The study, which was led by professor Dawei Li and doctoral student Arvis Sulovari, involved a careful review of clinical and genetic data associated with roughly 10,000 people, most of whom were European Americans or African Americans.
Li and Sulovari found that people with light-colored eyes–or eyes that are blue, grey, or green–were most likely to become alcohol-dependent at some point in their lifetimes when compared to people with dark brown eyes.
The study revealed the genetic components that determine eye color and demonstrates that they match the same chromosome as the genes involved in excessive alcohol consumption.
“This suggests an intriguing possibility…that eye color can be useful in the clinic for alcohol dependence diagnosis,” Sulovari said.

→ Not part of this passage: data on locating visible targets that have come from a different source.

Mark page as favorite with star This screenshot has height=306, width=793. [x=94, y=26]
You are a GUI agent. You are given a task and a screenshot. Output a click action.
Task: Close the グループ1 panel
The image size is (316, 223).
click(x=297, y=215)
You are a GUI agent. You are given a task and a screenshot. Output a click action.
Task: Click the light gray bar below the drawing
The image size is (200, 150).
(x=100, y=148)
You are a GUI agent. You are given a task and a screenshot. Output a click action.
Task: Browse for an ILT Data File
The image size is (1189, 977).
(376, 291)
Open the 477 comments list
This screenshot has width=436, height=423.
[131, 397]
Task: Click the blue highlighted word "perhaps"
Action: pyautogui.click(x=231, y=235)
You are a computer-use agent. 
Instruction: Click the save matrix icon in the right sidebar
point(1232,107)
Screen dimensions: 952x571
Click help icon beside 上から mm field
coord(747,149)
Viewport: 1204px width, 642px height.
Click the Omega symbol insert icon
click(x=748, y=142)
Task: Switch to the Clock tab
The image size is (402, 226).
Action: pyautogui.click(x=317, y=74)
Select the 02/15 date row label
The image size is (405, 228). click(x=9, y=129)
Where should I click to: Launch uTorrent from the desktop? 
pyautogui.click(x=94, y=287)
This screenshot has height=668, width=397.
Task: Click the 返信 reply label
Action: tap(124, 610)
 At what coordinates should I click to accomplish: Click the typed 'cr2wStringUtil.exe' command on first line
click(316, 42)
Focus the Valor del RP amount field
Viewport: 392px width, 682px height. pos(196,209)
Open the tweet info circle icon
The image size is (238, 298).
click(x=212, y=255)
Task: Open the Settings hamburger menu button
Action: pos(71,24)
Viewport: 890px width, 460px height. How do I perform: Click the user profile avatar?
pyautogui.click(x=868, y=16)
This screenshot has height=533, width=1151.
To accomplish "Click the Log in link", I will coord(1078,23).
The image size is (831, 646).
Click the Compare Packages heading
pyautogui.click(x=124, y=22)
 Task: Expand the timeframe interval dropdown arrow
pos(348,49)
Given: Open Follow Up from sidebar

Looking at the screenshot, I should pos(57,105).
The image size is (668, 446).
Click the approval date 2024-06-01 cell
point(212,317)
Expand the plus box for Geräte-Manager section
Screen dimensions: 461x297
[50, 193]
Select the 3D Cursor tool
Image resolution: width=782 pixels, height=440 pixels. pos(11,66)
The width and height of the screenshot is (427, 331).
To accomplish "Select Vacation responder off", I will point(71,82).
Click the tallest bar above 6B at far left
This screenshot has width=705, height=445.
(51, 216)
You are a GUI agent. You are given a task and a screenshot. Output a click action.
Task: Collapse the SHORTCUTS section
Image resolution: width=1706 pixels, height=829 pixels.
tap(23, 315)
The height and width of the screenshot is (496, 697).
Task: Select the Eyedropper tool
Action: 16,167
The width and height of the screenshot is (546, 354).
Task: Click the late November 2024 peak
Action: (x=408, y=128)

It’s still not clear why people with lighter eyes are more likely to have issues with alcohol. Li believes the connection may involve cultural background or genetic makeup (or both), but investigating the issue would require an entirely new study. Li says he recently submitted a grant application that, if successful, would give him the funding required to lead such a study.
Li notes that any investigation will need to careful evaluate the many environmental factors contributing to alcoholism. “These are complex disorders,” he said. “There are many genes, and there are many environmental triggers,” Li added.
The study can now be read in the American Journal of Medical Genetics: Neuropsychiatric Genetics (Part B).